New Delhi, Sep 12 (IANS) The Securities and Exchange Board of India (SEBI) on Friday announced a series of regulatory changes after its board meeting, including a major relaxation in minimum public shareholding (MPS) norms for large companies planning initial public offerings (IPOs).
According to SEBI’s release, companies with a market capitalisation of Rs 50,000 crore to Rs 1 lakh crore will now get more time to meet the public shareholding requirements.
They will be required to achieve 15 per cent MPS within five years of listing and 25 per cent within 10 years.
At present, companies are required to meet the 25 per cent threshold within three years.
This move is expected to make fundraising easier and reduce pressure on companies to immediately dilute large stakes, which often affects share prices.
Experts said the step will also reduce the need for companies to seek case-by-case exemptions from SEBI.
In another decision, SEBI allowed real estate investment trusts (REITs) and Infrastructure Investment Trusts (InVITs) to be classified as equity instruments.
This change will make it easier for mutual funds to invest in them and is expected to increase retail investor participation in these asset classes.
SEBI also amended governance norms for stock exchanges and depositories, aiming to improve transparency and oversight in market institutions.

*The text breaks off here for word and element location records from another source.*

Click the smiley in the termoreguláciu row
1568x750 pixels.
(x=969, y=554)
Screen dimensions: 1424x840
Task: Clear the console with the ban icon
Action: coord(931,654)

Additionally, the regulator has relaxed eligibility criteria for investment advisors and research analysts.
From now on, a graduate in any discipline will be eligible to apply, though clearing the NISM certification remains mandatory.
SEBI has also simplified requirements around credit reports, net worth and asset-liability statements.
To improve access for overseas investors, SEBI launched a new website called “India Market Access” for foreign portfolio investors (FPIs).
The portal will provide comprehensive regulatory and procedural details for those looking to invest in Indian markets.